▶ [Task details]
Type out every line of the data again, exactly.

(Pixel coordinate grounding data)
--- START ---

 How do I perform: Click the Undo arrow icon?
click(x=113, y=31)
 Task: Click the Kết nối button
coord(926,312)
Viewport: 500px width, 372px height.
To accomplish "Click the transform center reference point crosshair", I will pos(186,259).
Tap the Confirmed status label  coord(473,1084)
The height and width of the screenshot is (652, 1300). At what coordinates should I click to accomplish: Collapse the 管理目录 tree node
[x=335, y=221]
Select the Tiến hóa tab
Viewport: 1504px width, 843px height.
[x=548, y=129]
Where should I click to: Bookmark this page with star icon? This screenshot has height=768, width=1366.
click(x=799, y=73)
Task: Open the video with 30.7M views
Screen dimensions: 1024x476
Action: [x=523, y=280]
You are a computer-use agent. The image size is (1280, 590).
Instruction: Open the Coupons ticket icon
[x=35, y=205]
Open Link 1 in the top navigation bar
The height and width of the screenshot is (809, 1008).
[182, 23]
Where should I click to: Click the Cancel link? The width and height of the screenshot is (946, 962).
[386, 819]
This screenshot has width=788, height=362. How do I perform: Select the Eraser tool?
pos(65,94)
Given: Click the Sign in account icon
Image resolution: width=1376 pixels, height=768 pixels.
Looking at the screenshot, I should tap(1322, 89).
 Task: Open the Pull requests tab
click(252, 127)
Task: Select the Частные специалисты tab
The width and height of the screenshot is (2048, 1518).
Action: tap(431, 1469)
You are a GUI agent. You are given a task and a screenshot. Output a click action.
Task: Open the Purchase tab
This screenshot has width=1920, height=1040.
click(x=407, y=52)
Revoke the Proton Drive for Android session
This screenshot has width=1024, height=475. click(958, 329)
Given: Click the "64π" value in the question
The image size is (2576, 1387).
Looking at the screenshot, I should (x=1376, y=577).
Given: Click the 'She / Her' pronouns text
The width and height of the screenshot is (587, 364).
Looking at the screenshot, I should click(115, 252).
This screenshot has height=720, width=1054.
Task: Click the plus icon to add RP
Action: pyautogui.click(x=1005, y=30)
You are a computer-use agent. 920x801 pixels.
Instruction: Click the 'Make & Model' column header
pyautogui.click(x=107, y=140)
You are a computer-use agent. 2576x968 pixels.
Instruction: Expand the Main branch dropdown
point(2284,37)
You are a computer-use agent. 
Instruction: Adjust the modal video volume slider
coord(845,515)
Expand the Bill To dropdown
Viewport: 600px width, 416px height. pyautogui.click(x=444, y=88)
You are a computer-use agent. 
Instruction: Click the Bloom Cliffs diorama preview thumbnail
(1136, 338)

--- END ---

▶ [Result below]
 How do I perform: Click the Undo arrow icon?
click(x=113, y=31)
 Task: Click the Kết nối button
coord(926,312)
Viewport: 500px width, 372px height.
To accomplish "Click the transform center reference point crosshair", I will pos(186,259).
Tap the Confirmed status label  coord(473,1084)
The height and width of the screenshot is (652, 1300). At what coordinates should I click to accomplish: Collapse the 管理目录 tree node
[x=335, y=221]
Select the Tiến hóa tab
Viewport: 1504px width, 843px height.
[x=548, y=129]
Where should I click to: Bookmark this page with star icon? This screenshot has height=768, width=1366.
click(x=799, y=73)
Task: Open the video with 30.7M views
Screen dimensions: 1024x476
Action: [x=523, y=280]
You are a computer-use agent. The image size is (1280, 590).
Instruction: Open the Coupons ticket icon
[x=35, y=205]
Open Link 1 in the top navigation bar
The height and width of the screenshot is (809, 1008).
[182, 23]
Where should I click to: Click the Cancel link? The width and height of the screenshot is (946, 962).
[386, 819]
This screenshot has width=788, height=362. How do I perform: Select the Eraser tool?
pos(65,94)
Given: Click the Sign in account icon
Image resolution: width=1376 pixels, height=768 pixels.
Looking at the screenshot, I should tap(1322, 89).
 Task: Open the Pull requests tab
click(252, 127)
Task: Select the Частные специалисты tab
The width and height of the screenshot is (2048, 1518).
Action: tap(431, 1469)
You are a GUI agent. You are given a task and a screenshot. Output a click action.
Task: Open the Purchase tab
This screenshot has width=1920, height=1040.
click(x=407, y=52)
Revoke the Proton Drive for Android session
This screenshot has width=1024, height=475. click(958, 329)
Given: Click the "64π" value in the question
The image size is (2576, 1387).
Looking at the screenshot, I should (x=1376, y=577).
Given: Click the 'She / Her' pronouns text
The width and height of the screenshot is (587, 364).
Looking at the screenshot, I should click(115, 252).
This screenshot has height=720, width=1054.
Task: Click the plus icon to add RP
Action: pyautogui.click(x=1005, y=30)
You are a computer-use agent. 920x801 pixels.
Instruction: Click the 'Make & Model' column header
pyautogui.click(x=107, y=140)
You are a computer-use agent. 2576x968 pixels.
Instruction: Expand the Main branch dropdown
point(2284,37)
You are a computer-use agent. 
Instruction: Adjust the modal video volume slider
coord(845,515)
Expand the Bill To dropdown
Viewport: 600px width, 416px height. pyautogui.click(x=444, y=88)
You are a computer-use agent. 
Instruction: Click the Bloom Cliffs diorama preview thumbnail
(1136, 338)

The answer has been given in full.